Wednesday, June 13, 2012

Vasara! Summer!

Kite flying at the Eiguliai UMC family picnic.

Summer has finally arrived in Lithuania after a cool spring.  Lenten Season, Easter, and Annual Conference have come and gone and now we enter the summer season with children’s camps and family worship services outside.  During the coming days, I will share some highlights of our ministry in Lithuania these last six months:
This Easter was our first Easter to celebrate in Lithuania and celebrating Easter in a new country is always exciting.  What are the Easter traditions are here and what happens in the church in the Holy Week are some of the questions we asked ourselves during these days.
We lived 14 years in Ukraine and were familiar with the Orthodox Easter celebrations and here in Lithuania, it is the Catholic Easter celebration that is strong. It's interesting to see and experience how the different traditions are part of how our Methodist church celebrates Easter.

We began Holy Week with a Palm Sunday celebration in one of the Methodist Church’s  here in Kaunas. We started outside the church where we all had at one branch of a juniper tree, in Lithuania called a “verba”, (the lithuanian word means palm, but is use here in a liturgical sense)  and then processed in after various liturgical readings.  In Ukraine, a pussy willow branch is used, and is also use here sometimes.  When palm branches are not available, local fauna is used.
Getting ready to process inside
During the service branches were blessed and tradition says that the branches should be be taken home and dried.
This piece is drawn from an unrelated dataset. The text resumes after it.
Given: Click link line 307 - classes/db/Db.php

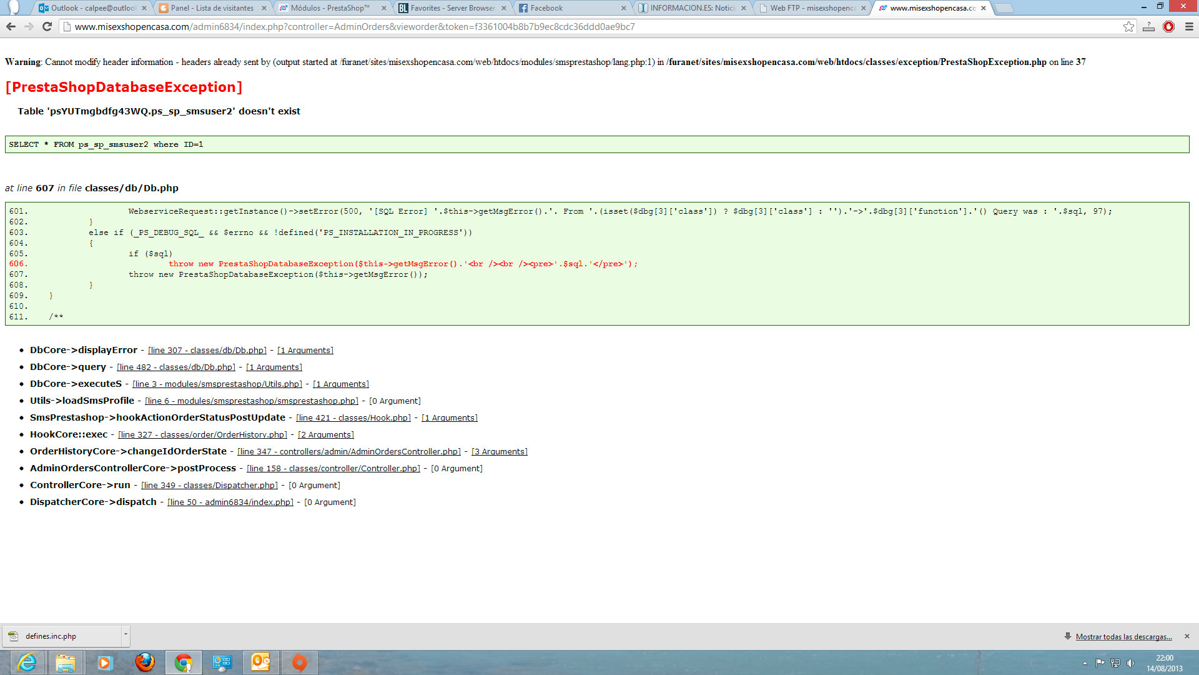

The needles are then saved and burned as incense when people meet tough and hard times and the branches are, when they are dry, hung behind a holy picture – as a reminder of God’s protection over us.
We were not the only ones with branches in our hands, everyone we saw on the street had them.  Near the Catholic churches, you can purchase a more elaborate artistic version of the “verba”, which , after being blessed in church, you take and put in a corner of your home also as a sign of God’s protection.   We decided to get one for our home:
All of these kinds are very nice. The juniper branch we used in the Methodist Church is in Helen's left hand.